Convert the entries from the line with "You are a computer-use agent." to the line with "click(148, 186)", both included, into a JSON list of strings with one string per line and blank lines left out. Leave the pictures out.

— Begin Dataset content —

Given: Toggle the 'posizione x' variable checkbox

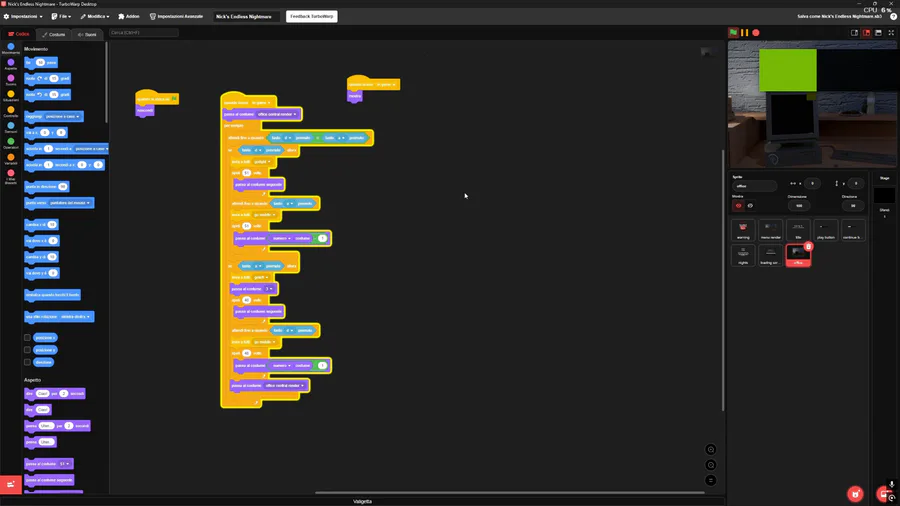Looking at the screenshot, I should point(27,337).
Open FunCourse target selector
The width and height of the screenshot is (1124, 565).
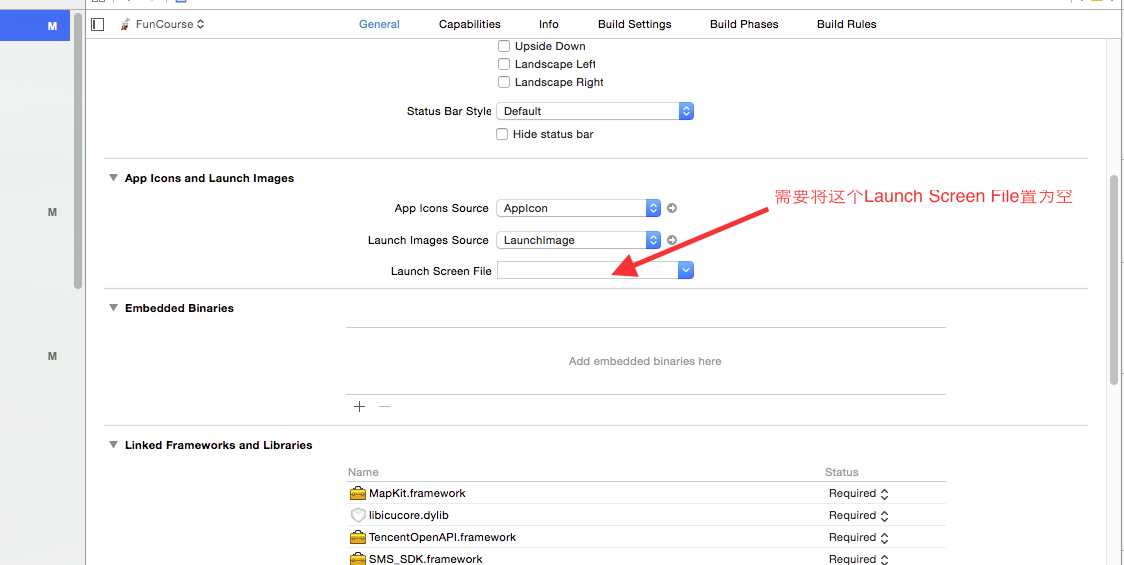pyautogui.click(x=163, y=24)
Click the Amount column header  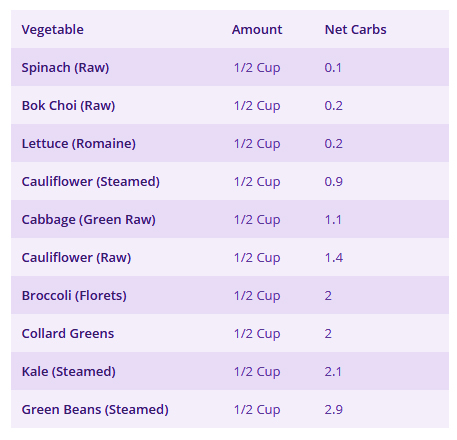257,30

— End Dataset content —
— Begin Dataset content —

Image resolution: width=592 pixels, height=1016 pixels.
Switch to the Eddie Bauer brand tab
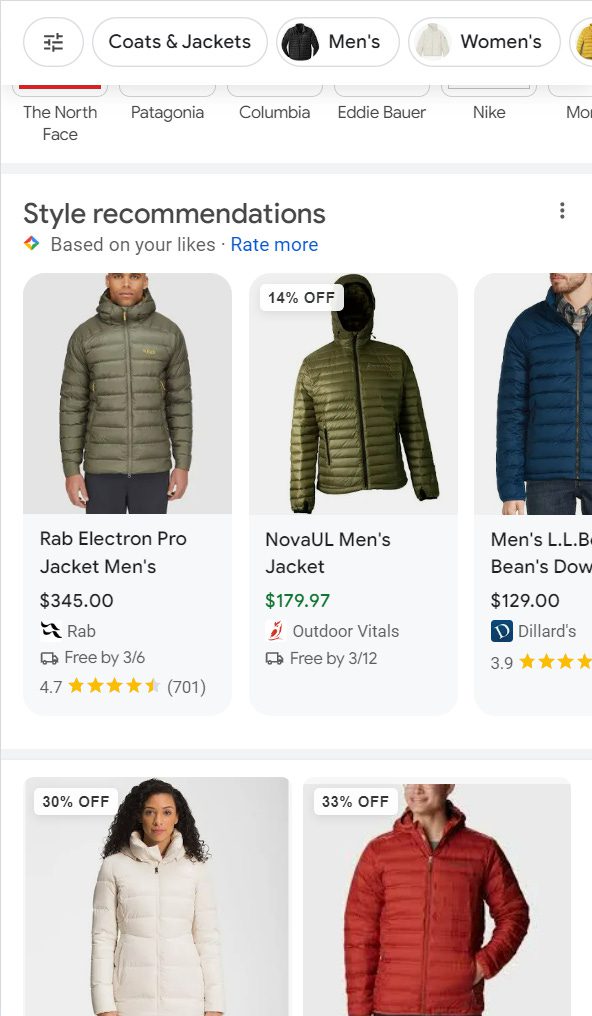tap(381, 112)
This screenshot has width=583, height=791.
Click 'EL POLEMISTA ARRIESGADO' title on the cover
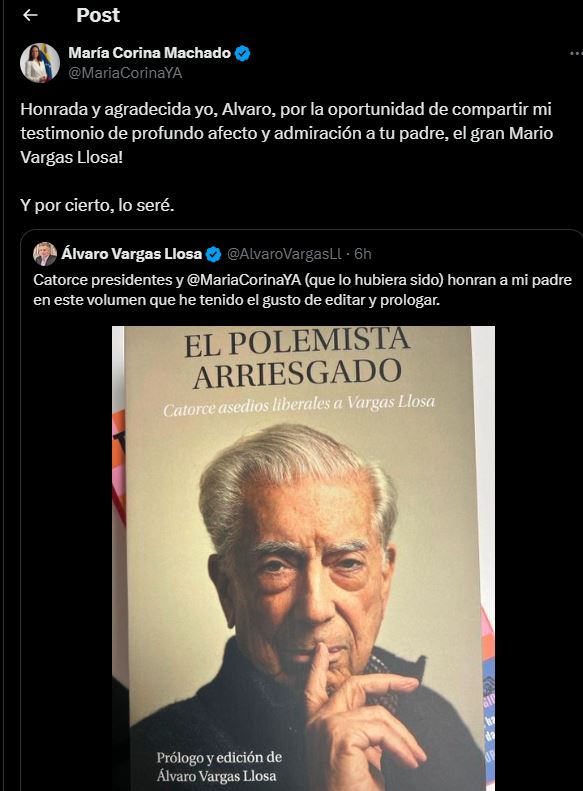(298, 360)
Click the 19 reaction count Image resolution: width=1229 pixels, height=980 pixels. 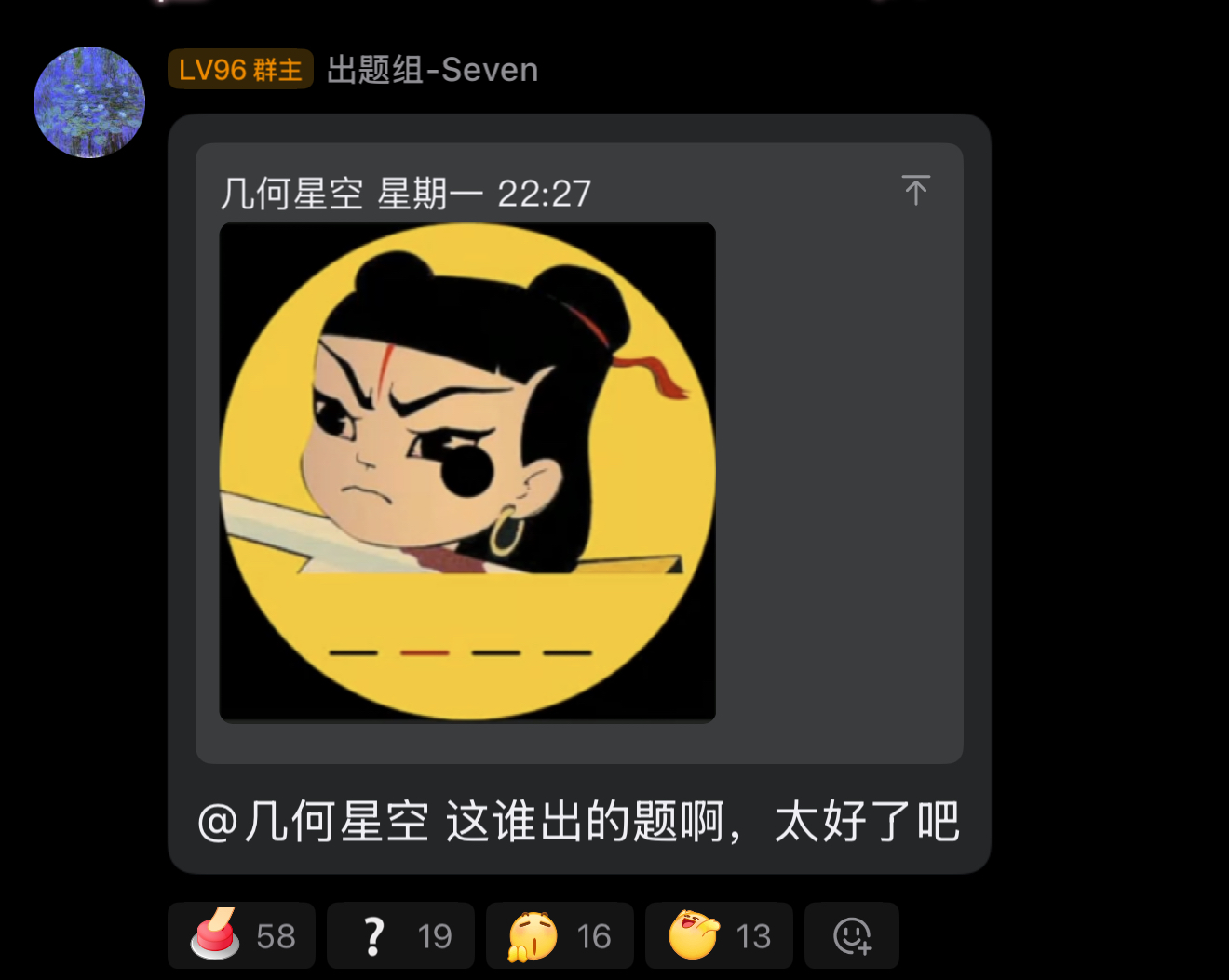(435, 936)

— End Dataset content —
— Begin Dataset content —

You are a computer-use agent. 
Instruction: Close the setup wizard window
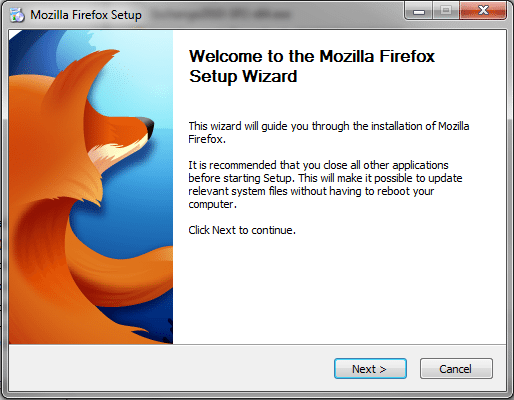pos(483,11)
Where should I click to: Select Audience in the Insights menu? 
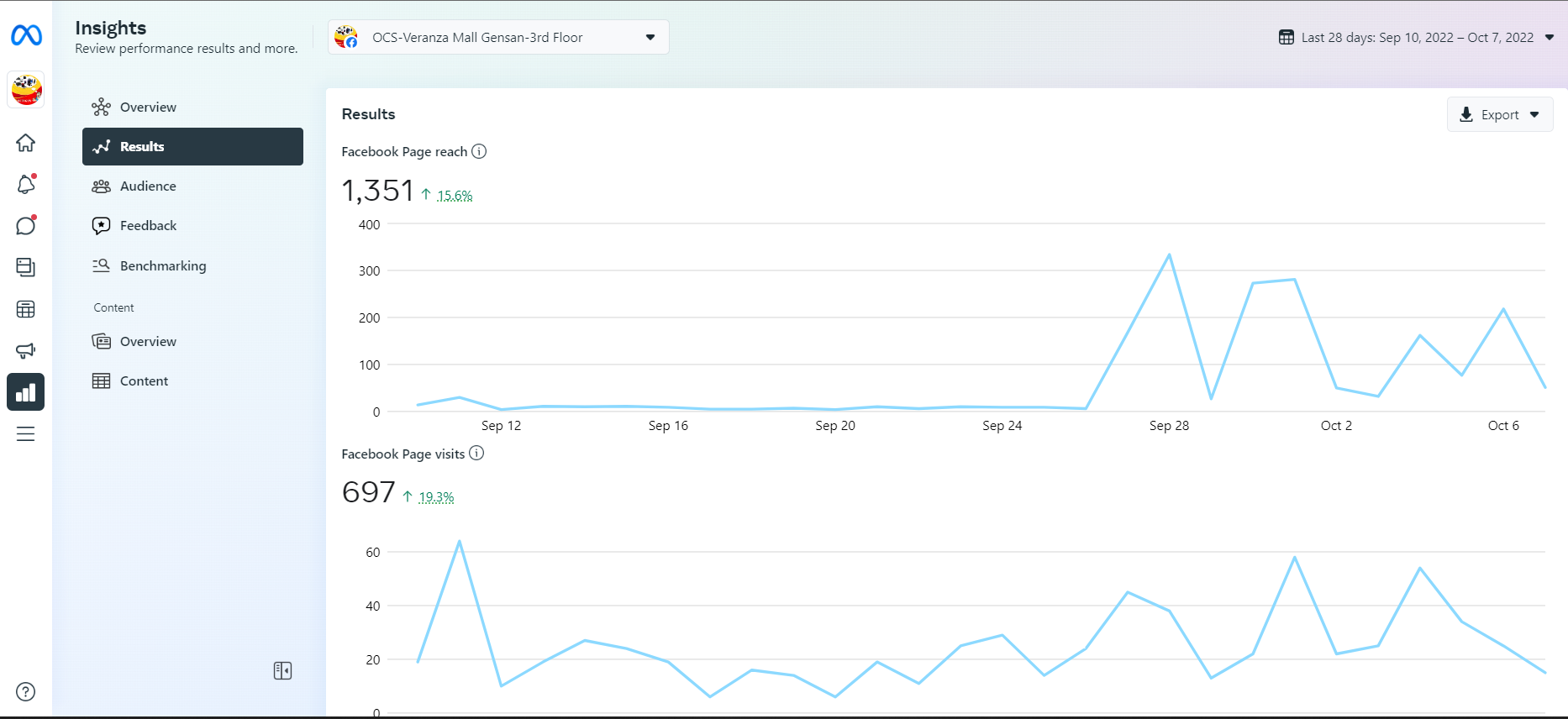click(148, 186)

— End Dataset content —

### [The answer]
[
  "You are a computer-use agent. ",
  "Instruction: Close the setup wizard window",
  "pos(483,11)",
  "Where should I click to: Select Audience in the Insights menu? ",
  "click(148, 186)"
]